Collected data

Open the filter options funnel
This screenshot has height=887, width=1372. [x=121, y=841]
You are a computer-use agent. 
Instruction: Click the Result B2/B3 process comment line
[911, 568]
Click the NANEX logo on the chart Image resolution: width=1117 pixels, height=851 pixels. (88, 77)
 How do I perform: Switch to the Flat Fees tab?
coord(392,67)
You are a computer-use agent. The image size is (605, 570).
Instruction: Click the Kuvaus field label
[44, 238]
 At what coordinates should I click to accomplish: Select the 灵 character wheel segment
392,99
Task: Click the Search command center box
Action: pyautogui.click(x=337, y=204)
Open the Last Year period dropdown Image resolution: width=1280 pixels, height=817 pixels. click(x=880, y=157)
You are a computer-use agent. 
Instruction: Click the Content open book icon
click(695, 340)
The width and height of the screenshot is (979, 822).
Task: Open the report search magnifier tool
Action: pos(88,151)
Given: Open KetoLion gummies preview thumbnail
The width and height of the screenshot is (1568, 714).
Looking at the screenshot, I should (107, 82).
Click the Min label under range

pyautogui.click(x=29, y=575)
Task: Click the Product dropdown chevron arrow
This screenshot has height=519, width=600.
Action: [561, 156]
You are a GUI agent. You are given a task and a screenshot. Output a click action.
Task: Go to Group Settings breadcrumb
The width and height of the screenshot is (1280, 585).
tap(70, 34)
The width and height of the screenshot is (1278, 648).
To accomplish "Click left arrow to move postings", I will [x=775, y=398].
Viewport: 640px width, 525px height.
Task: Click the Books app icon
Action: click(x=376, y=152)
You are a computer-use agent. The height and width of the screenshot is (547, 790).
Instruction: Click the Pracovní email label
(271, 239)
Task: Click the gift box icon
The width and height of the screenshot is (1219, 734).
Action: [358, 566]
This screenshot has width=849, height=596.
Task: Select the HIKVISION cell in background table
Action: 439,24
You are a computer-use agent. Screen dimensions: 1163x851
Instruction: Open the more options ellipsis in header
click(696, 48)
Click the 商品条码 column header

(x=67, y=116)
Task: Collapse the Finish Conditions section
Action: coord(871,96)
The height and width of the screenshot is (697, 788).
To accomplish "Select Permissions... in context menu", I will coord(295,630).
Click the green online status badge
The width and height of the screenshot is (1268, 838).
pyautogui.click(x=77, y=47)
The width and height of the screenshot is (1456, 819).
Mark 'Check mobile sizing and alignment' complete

* **What is expected**
The required output is the line containing "Task: Click the Product" through the last line of the records above, each copied exactly and nothing more.

* **Solution**
Task: Click the Product dropdown chevron arrow
This screenshot has height=519, width=600.
Action: [561, 156]
You are a GUI agent. You are given a task and a screenshot. Output a click action.
Task: Go to Group Settings breadcrumb
The width and height of the screenshot is (1280, 585).
tap(70, 34)
The width and height of the screenshot is (1278, 648).
To accomplish "Click left arrow to move postings", I will [x=775, y=398].
Viewport: 640px width, 525px height.
Task: Click the Books app icon
Action: click(x=376, y=152)
You are a computer-use agent. The height and width of the screenshot is (547, 790).
Instruction: Click the Pracovní email label
(271, 239)
Task: Click the gift box icon
The width and height of the screenshot is (1219, 734).
Action: [358, 566]
This screenshot has width=849, height=596.
Task: Select the HIKVISION cell in background table
Action: 439,24
You are a computer-use agent. Screen dimensions: 1163x851
Instruction: Open the more options ellipsis in header
click(696, 48)
Click the 商品条码 column header

(x=67, y=116)
Task: Collapse the Finish Conditions section
Action: coord(871,96)
The height and width of the screenshot is (697, 788).
To accomplish "Select Permissions... in context menu", I will coord(295,630).
Click the green online status badge
The width and height of the screenshot is (1268, 838).
pyautogui.click(x=77, y=47)
The width and height of the screenshot is (1456, 819).
Mark 'Check mobile sizing and alignment' complete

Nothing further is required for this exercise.